La verdadera prueba de una democracia no se encuentra en los discursos que pronuncian sus gobernantes, sino en la capacidad de escuchar las voces que los contradicen.

Un gobierno fuerte no es aquel que acumula poder. Es aquel que tolera la crítica, acepta el escrutinio y entiende que la disidencia no es una amenaza, sino una condición indispensable para mejorar.

Los organismos internacionales de derechos humanos lo han sostenido durante décadas: La Organización de las Naciones Unidas, la Organización de Estados Americanos y la Comisión Interamericana de Derechos Humanos coinciden en un principio elemental: donde la libertad de expresión es débil, la democracia comienza a deteriorarse.

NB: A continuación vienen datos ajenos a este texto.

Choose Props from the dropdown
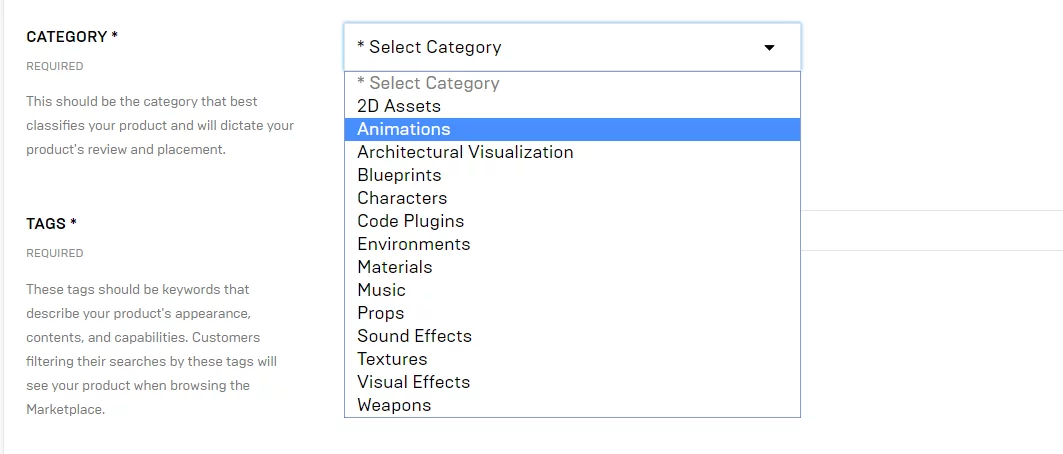Screen dimensions: 1063x454 pyautogui.click(x=381, y=313)
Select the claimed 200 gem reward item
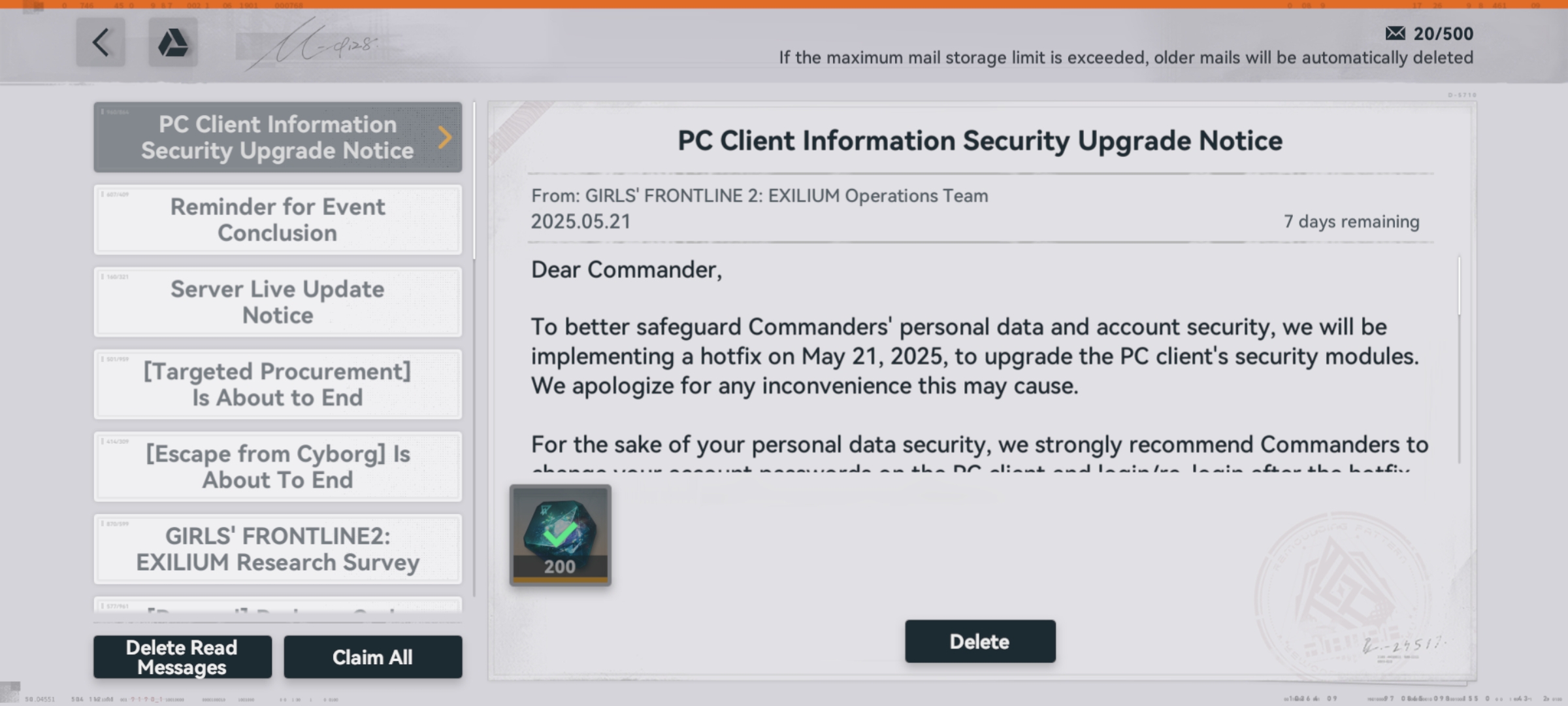 tap(561, 535)

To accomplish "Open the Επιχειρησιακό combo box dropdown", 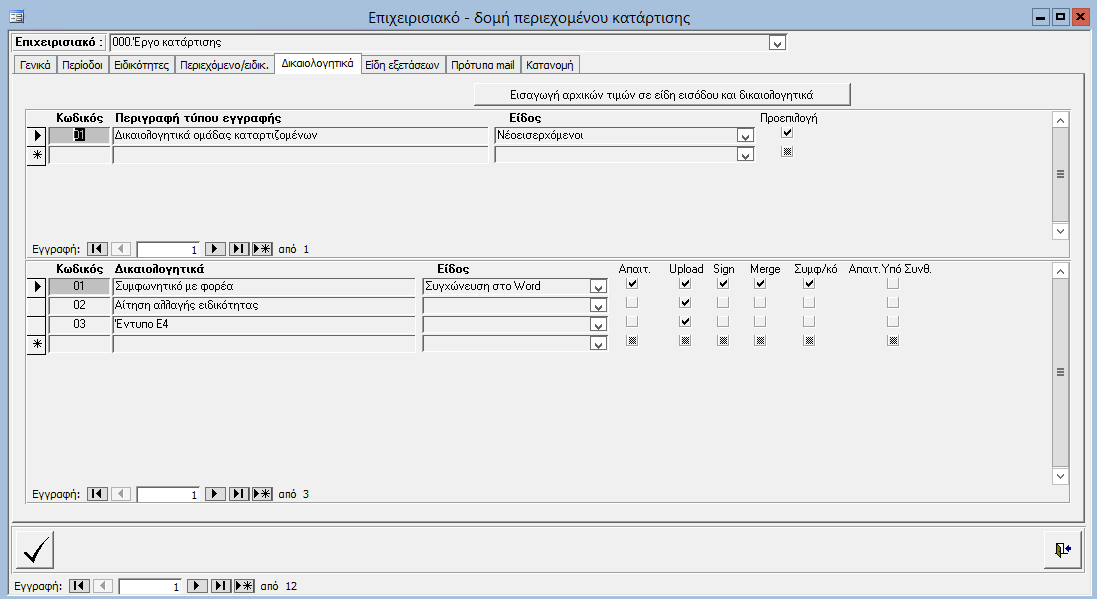I will point(778,43).
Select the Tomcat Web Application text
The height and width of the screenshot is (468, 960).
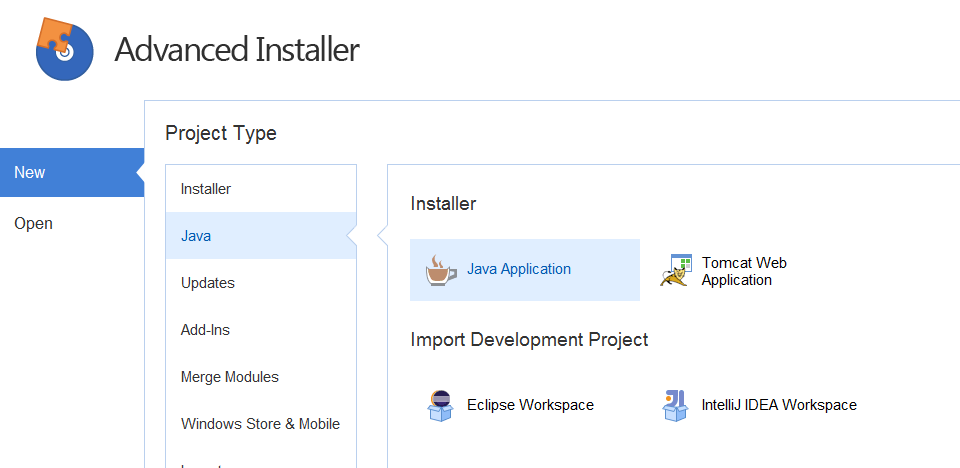(744, 271)
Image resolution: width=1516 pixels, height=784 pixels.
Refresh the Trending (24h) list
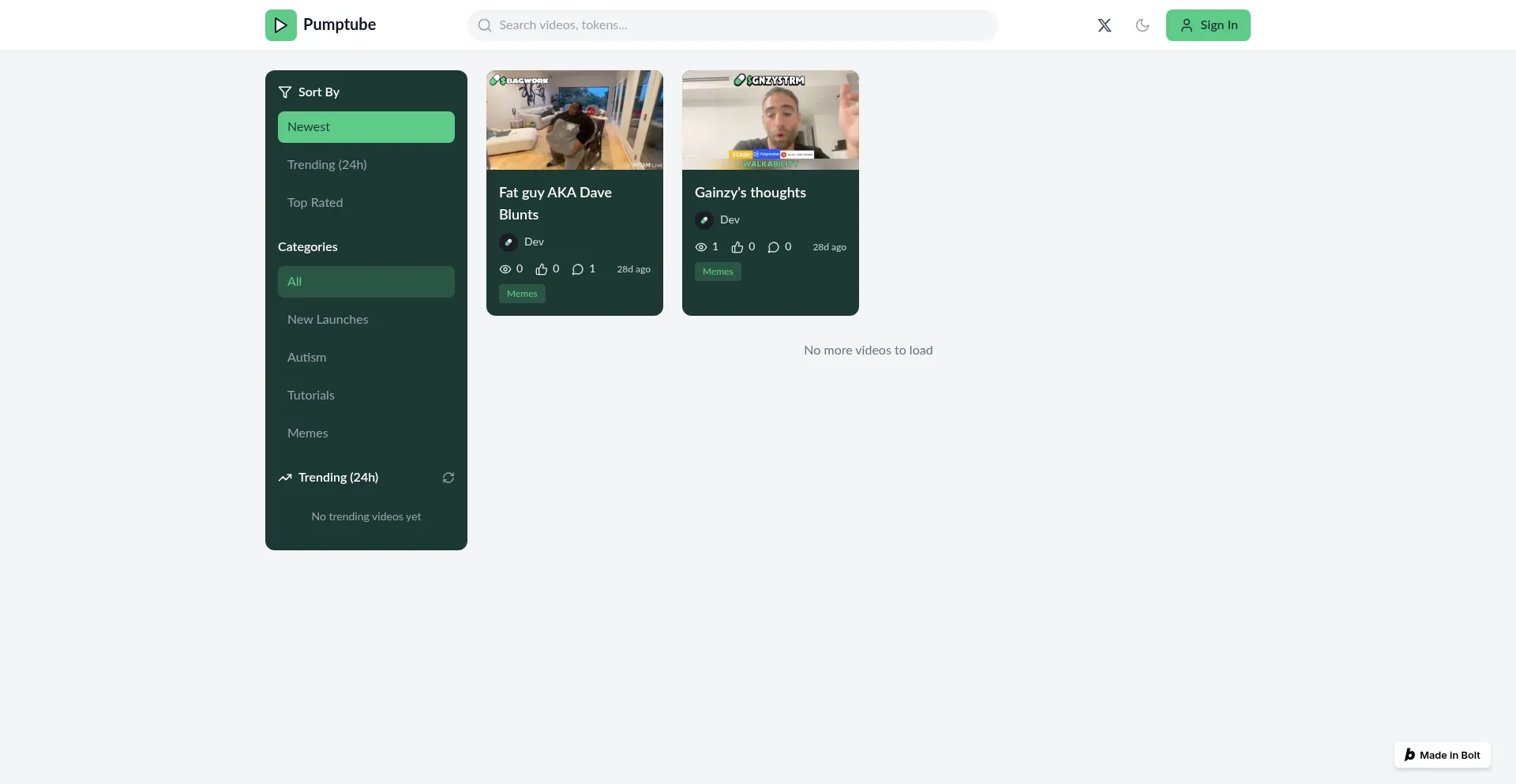click(x=448, y=478)
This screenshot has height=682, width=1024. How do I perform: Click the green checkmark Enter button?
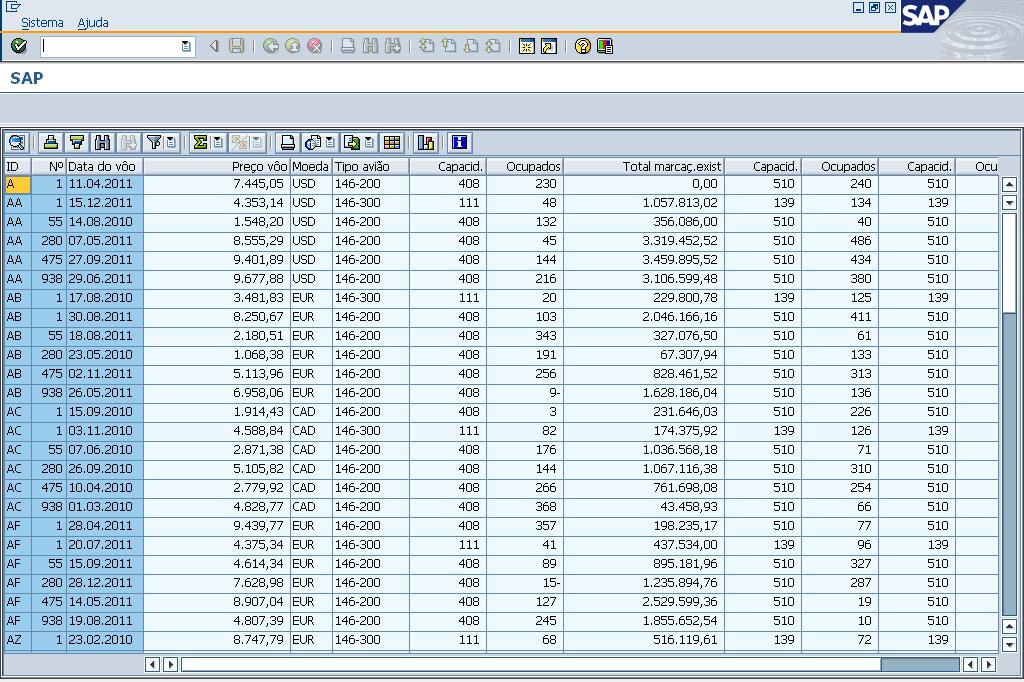[19, 46]
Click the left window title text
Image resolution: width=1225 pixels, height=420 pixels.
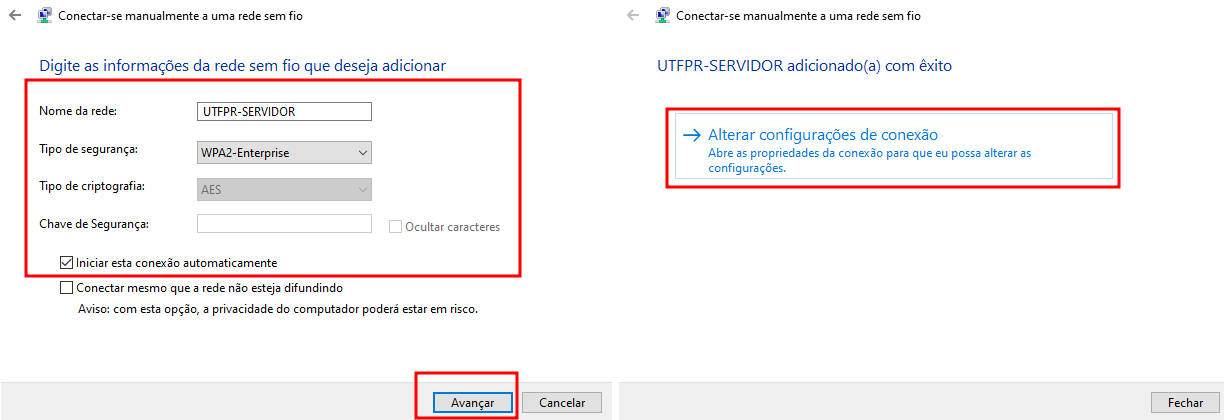point(181,16)

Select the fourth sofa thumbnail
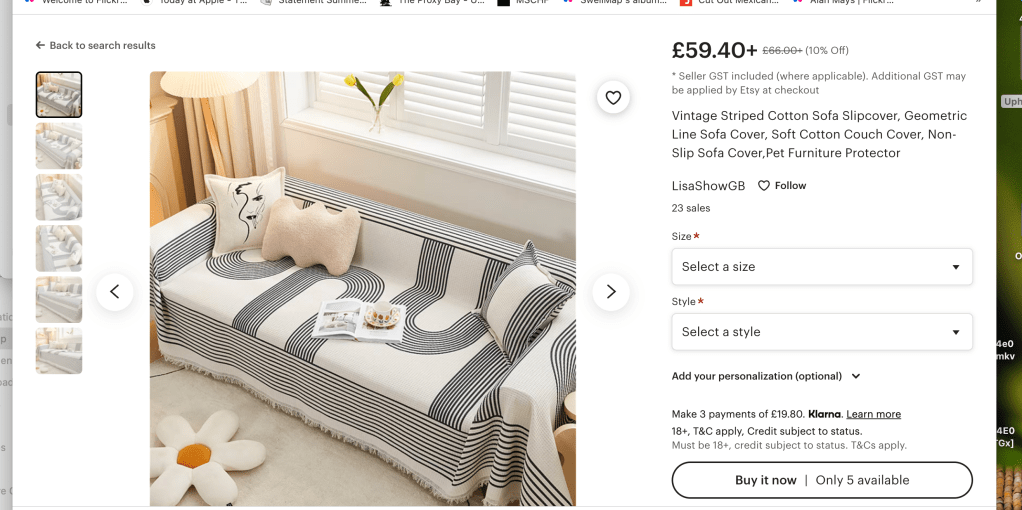[59, 248]
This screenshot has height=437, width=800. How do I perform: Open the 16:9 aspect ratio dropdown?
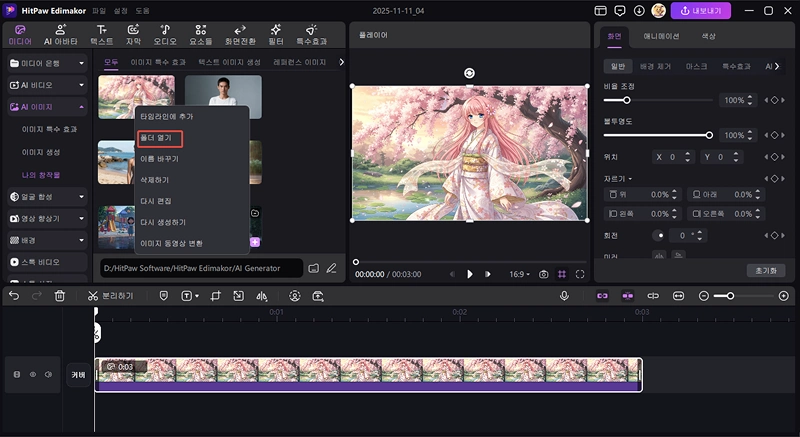click(521, 274)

La censura rara vez llega anunciando su nombre. Generalmente aparece disfrazada de miedo, de autocensura, de amenazas, de precariedad económica o de impunidad.

Y cuando eso ocurre, los primeros afectados son los periodistas. Pero los últimos afectados terminan siendo todos los ciudadanos.

Porque cada periodista silenciado representa una pregunta que nunca se formuló. Una investigación que nunca se publicó. Una verdad que nunca llegó a la sociedad.

México ha pagado un costo demasiado alto por no comprender plenamente esta realidad.

Durante años hemos visto cómo hombres y mujeres dedicados a informar han enfrentado riesgos que ninguna sociedad democrática debería tolerar. Muchos fueron amenazados. Otros fueron obligados a callar. Algunos desaparecieron. Otros perdieron la vida.

Lo más preocupante no es únicamente la violencia. Lo más preocupante es acostumbrarnos a ella.

Una nación comienza a perder el rumbo, cuando deja de indignarse ante aquello que debería escandalizarla.

Por eso este 7 de junio la reflexión no debe dirigirse únicamente al Estado.

También debe alcanzar a la sociedad.

Los derechos humanos sobreviven únicamente cuando existe una ciudadanía dispuesta a defenderlos. Ninguna libertad permanece viva por inercia. Todas requieren vigilancia, compromiso y memoria.

Las generaciones que nos precedieron comprendieron que el silencio impuesto nunca ha producido sociedades más libres ni más justas.

Gracias a ellas heredamos instituciones, derechos y espacios de participación que hoy parecen normales, pero que en realidad fueron conquistados mediante enormes sacrificios.

La pregunta es inevitable: ¿estamos dispuestos a proteger ese legado?

Porque una sociedad que olvida el valor de sus libertades, termina perdiéndolas poco a poco. No de golpe. No en un solo día. Sino lentamente, mientras deja de defender aquello que considera seguro.

La libertad de expresión, es uno de los grandes legados de nuestra historia democrática. No pertenece a un gobierno, a un partido político, ni a un medio de comunicación. Pertenece a México.

Y como todo legado valioso, exige responsabilidad. La responsabilidad del poder para respetarla. La responsabilidad de los periodistas para ejercerla con verdad y ética. Y la responsabilidad de la sociedad para defenderla.

Porque cuando una nación y su gente protegen la libertad de expresión, protegen también su derecho a construir un futuro mejor.